Here are some alternatives. Let's go shopping.

Contents

Elasticsearch

Pros:

  • Line-based searching without icky hacks (nested queries are being a pain in the neck, but parent-child ones seem like a workable solution.)
  • Caching of intermediate filter results. (It will transparently store the set of, say, all *.cpp files as a bitmap for quick set operations later.

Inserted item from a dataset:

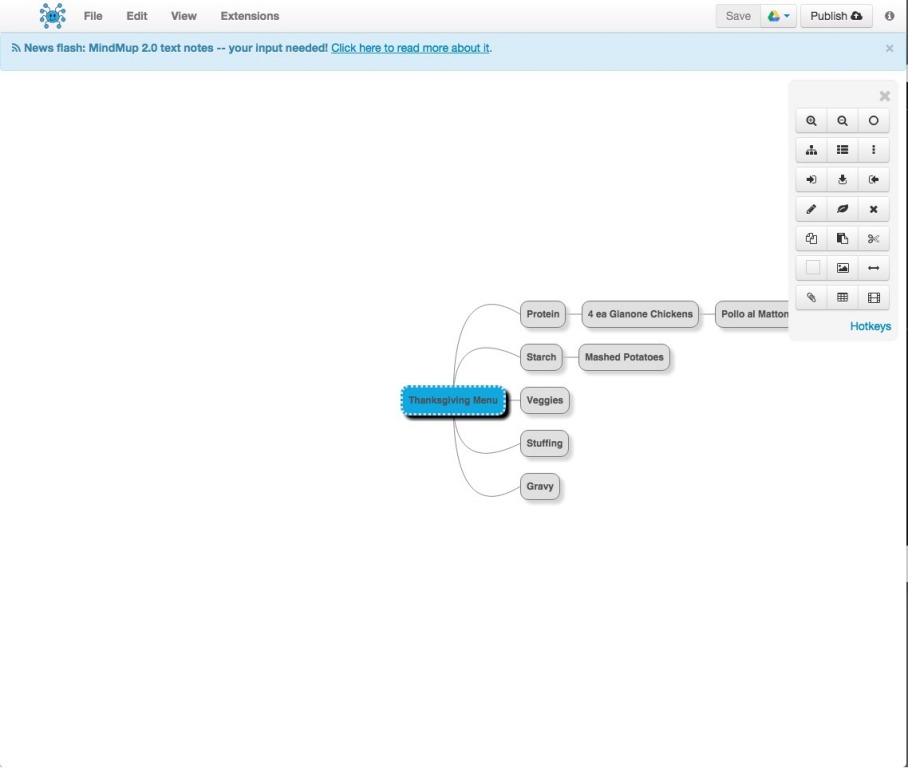Open the Hotkeys link in toolbar panel
Image resolution: width=908 pixels, height=768 pixels.
870,326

This means that common compound queries will likely be much faster than in any RDBMS.)
  • Suggesters for "did you mean" and autocomplete
  • Sparse attribute storage, which could come in handy for supporting new languages
  • Extreme flexibility of indexing: index whatever chars we want, index them any number of ways (case-sensitive or not), and entirely too much more
  • Makes showing (syntax-colored) context around search results feasible—just keep the highlight offsets in the line doc.
  • Efficient counting of the total (not just returned) results, a common request
  • Facilitates generic-identifier searching, an MXR parity feature. (Either merge all the identifiers into a field on each line, or search the function/ref/etc. fields separately.)

Nice to have:

  • Parallelization of even single queries
  • Redundancy
  • Scoring

How do we represent 4-dimensional constructs, as for "Find uses of smoo() introduced in the last 2 weeks?" Maybe we could put a nested doc into the line with the function name and the timestamp when it was introduced. That kicks all the hard bits to the indexing phase, which can do some kind of magic with the VCS.

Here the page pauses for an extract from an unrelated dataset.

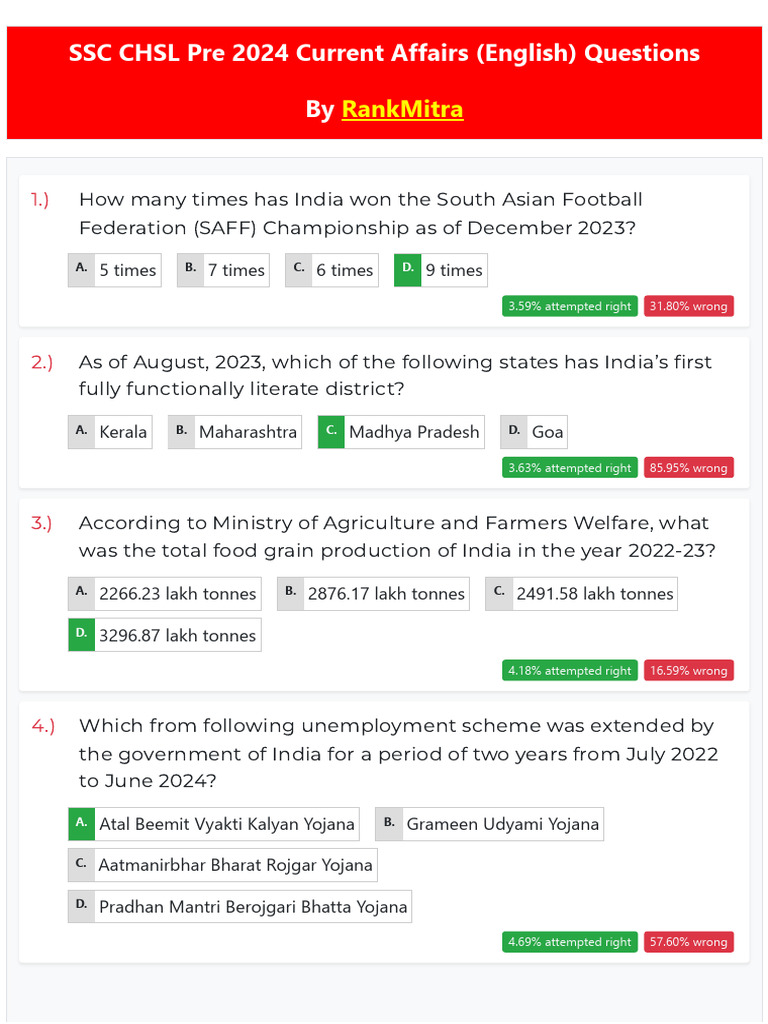Choose option B '7 times'
The image size is (768, 1024).
pyautogui.click(x=223, y=270)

Challenge: Fast Regex Matching

ES lacks out-of-the-box support for trigram-accelerated regex searches. It does offer some regexp query support which uses term indices and some clever enumeration to deliver non-naive performance, but I wonder if it would be enough. I don't see how you can use a term index to accelerate a regex that may span terms. I suppose you could index each line as a single term and then start every non-anchored regex search with .*, but that seems like a great way to have an enormous number of unique terms and be super slow.

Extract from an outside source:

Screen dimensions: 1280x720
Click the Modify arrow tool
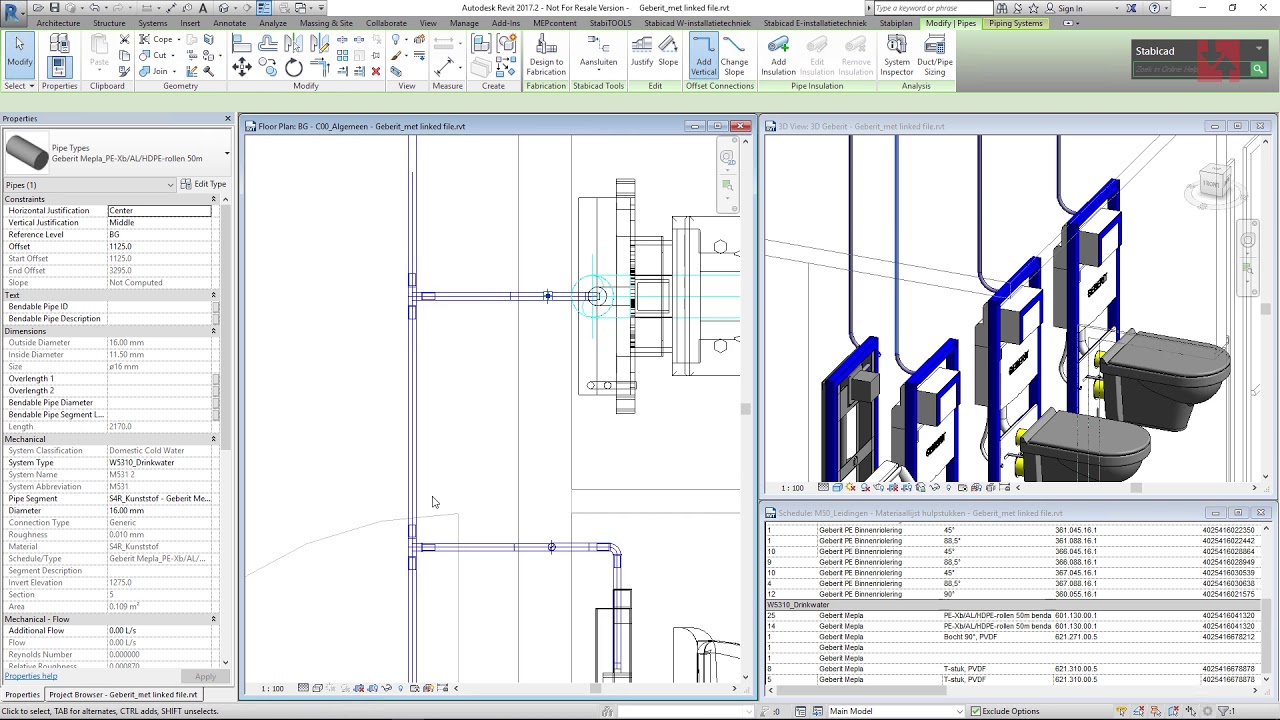pos(19,50)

Here's how we could get ES up to trilite speeds without too much trouble. If we're willing to extract trigrams ourselves, we could easily tell ES to filter down to the docs containing those, then run a regex prosaically across them. I've done some work toward this. Here's where I left off, and here are some passing tests.

This actually gives us flexibility beyond what trilite provides, in that we have the option of running non-accelerated regex queries, foolish though that may be. And we have full control over the complexity of regexes that we allow, since that isn't buried in re2 any longer.

Tentative Roadmap

If we moved to ES, here's what our order of operations could be:

  1. Retool query machinery to run on ES and to be line-based. (If speed is awesome even with pathological regexes (unlikely), we can deploy here.)
    • Here’s what I want, eventually. We type a bunch of words into a search field. Along the way, it suggests completions that make identifier names. A search then looks for identifiers (which would now tend to be complete), content substrings, and path segments (or substrings, or sequences of segments?). We AND them together. OR support may come later. ES should be able to support all of that.
    • We could index the pathnames into each line, denormalizing, and always search on lines. That would make those easy to AND together. We don’t even need to mget the files afterward as with parent-child relationships, since every line contains the full path (but not icon or encoding—important? Probably not, if highlighting works, which it should without parent-child.). We could even support search-by-color: just index all the green stuff into an array stored as a separate property of the line. (Highlighting would probably have to be done app-side.)
  2. Build routine to extract trigrams from regexes. (There is no existing work apparent in Python. We could require re2 and call through to its Prefilter::Info::TakeMatch etc., but it doesn't look too hard to implement or too CPU-intense (when you start from the sre_parse.parse() in stdlib); I'd have to do some work in any case to bridge Python to that C routine; and fewer build steps, git submodules, and build-time checkouts make for a lower contributor support load.) Add trigram indices for lines and switch to a filtered query for regexes. Deploy.
  3. Get rid of the rest of the on-disk instance, embed necessary region and ref offsets and payloads into the ES index (out of band with the source code), and build pages at request time. Add caching if needed. Something like config.py might still hang around so we don't have to fetch trivial things like WWW_ROOT over a socket and so we know which ES hosts to connect to.

PostgreSQL

Postgres is the other contender.

Pros:

Trilite Unique Advantages

These are really due to re2.

  • Ability to cap memory use for regex searches. Currently set at 8MB.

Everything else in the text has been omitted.